Mark Kennedy, director of Imperial’s KPMG Centre for Advanced Business Analytics, says highly technical graduates can be “good at Stem stuff and terrible at explaining what they are doing to a business person”.
A course such as Imperial’s one-year MSc in business analytics, which costs £26,000 and is in its first year of operation, can be a “rounding out” for such people, he argues.
Mastery of machine learning — getting computers to improve through their experience — and data visualisation “doesn’t naturally translate into knowing how to formulate the right question for a senior business decision maker”, he adds.
But Stem hotshots do not have to give up a whole year to a Big Data finishing school.
The Data Incubator, a young US company, runs an eight-week fellowship for postgrads who are looking to enter industry, for instance. The fellowship — a boot-camp style conversion course — is paid for by employers who seek to scoop up the best talents for their own data-wrangling needs.
The business was set up by Michael Li, who has worked as a data scientist at Foursquare, a leisure app, and as a quantitative analyst in finance.
Mr Li suggests that for those who already have a strong statistical background, it may not make sense to take a long course in business analytics — “and sleep through 80 per cent of it”.
Meanwhile, regular MBA programmes can also have a strong business analytics component, although not in such depth as a standalone masters course.

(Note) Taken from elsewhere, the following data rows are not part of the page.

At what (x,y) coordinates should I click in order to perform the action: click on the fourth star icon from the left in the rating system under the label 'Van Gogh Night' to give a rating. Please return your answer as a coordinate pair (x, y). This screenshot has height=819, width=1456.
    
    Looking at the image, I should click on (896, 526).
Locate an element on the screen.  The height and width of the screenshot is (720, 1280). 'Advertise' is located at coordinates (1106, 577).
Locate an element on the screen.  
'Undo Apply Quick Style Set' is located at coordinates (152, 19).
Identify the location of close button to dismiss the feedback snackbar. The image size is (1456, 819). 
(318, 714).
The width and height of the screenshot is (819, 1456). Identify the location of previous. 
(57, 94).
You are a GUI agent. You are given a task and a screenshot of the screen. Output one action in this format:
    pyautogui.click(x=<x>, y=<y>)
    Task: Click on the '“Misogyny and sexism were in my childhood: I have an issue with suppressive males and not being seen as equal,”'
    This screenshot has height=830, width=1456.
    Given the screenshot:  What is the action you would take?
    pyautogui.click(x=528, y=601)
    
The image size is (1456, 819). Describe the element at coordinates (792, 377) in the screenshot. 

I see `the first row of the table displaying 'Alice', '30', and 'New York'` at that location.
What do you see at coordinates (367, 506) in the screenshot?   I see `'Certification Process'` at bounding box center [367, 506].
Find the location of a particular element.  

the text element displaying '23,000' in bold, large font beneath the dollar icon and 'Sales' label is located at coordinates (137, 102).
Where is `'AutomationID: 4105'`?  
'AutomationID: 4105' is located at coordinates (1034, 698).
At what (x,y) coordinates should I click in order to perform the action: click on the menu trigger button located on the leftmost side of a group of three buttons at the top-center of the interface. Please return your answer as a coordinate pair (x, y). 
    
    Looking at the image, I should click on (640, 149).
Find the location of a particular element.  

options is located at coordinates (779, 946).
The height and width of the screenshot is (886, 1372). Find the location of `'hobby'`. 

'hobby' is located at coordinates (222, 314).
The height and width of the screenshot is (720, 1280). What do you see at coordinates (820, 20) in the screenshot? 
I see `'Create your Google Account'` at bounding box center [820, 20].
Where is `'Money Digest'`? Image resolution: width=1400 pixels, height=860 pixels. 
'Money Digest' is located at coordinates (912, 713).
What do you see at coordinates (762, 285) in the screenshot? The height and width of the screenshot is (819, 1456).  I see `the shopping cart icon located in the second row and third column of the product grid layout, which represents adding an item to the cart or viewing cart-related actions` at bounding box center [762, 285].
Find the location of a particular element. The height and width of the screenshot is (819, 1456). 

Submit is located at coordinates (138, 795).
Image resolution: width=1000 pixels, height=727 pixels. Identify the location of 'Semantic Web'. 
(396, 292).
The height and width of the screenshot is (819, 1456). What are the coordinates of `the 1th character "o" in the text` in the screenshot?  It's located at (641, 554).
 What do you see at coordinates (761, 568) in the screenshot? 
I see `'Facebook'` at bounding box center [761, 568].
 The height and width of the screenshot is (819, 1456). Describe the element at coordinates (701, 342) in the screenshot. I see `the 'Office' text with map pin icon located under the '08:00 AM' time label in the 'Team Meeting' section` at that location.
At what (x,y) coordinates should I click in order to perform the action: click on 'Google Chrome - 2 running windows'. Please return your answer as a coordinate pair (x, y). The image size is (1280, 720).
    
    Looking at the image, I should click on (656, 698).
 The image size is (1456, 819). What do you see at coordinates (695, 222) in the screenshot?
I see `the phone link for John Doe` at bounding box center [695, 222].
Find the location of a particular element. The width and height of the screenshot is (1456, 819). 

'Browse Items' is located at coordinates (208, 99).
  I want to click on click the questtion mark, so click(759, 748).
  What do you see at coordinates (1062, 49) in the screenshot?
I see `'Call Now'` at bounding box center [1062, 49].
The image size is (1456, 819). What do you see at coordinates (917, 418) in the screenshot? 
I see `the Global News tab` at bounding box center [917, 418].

Demystifying data for generalists
At a less technical level, the boom in Big Data courses is also being fed by the need for a special type of worker — those who can bridge the gap between the data analysts and the managers who are supposed to frame the questions that the process is supposed to answer.
Chris Bradshaw plans to be one of these people linking the generalists in suits with the specialists in T-shirts. After an undergraduate degree in chemical engineering, he worked in management consultancy for 15 years before signing up for the inaugural Imperial MSc in business analytics.
The 39-year-old was drawn to the intellectual challenge of the emerging discipline after the rather less elegant slog of helping to implement large-scale IT projects. “It’s a massive growth area,” he says of business analytics.
While some of his peers on the course want to develop expert coding skills in Python or R, a statistical computing language, he is content to “understand what goes in and comes out”.
That chimes with the attitude of Soumitra Dutta, dean of Cornell University’s Johnson business school, who has a Big Data research background. Although his school has not as yet launched a standalone business analytics degree, he says its courses already have a strong quantitative bent.
The growing technological sophistication of the subject means that it is getting harder for even the most tech-savvy to stay at the cutting edge of data science, he adds, meaning that a bridging role is a good one for a generalist to target.
“On the business side, I don’t think the real value is learning how to start programming. What we need to be able to do is learn how to work the programmers.”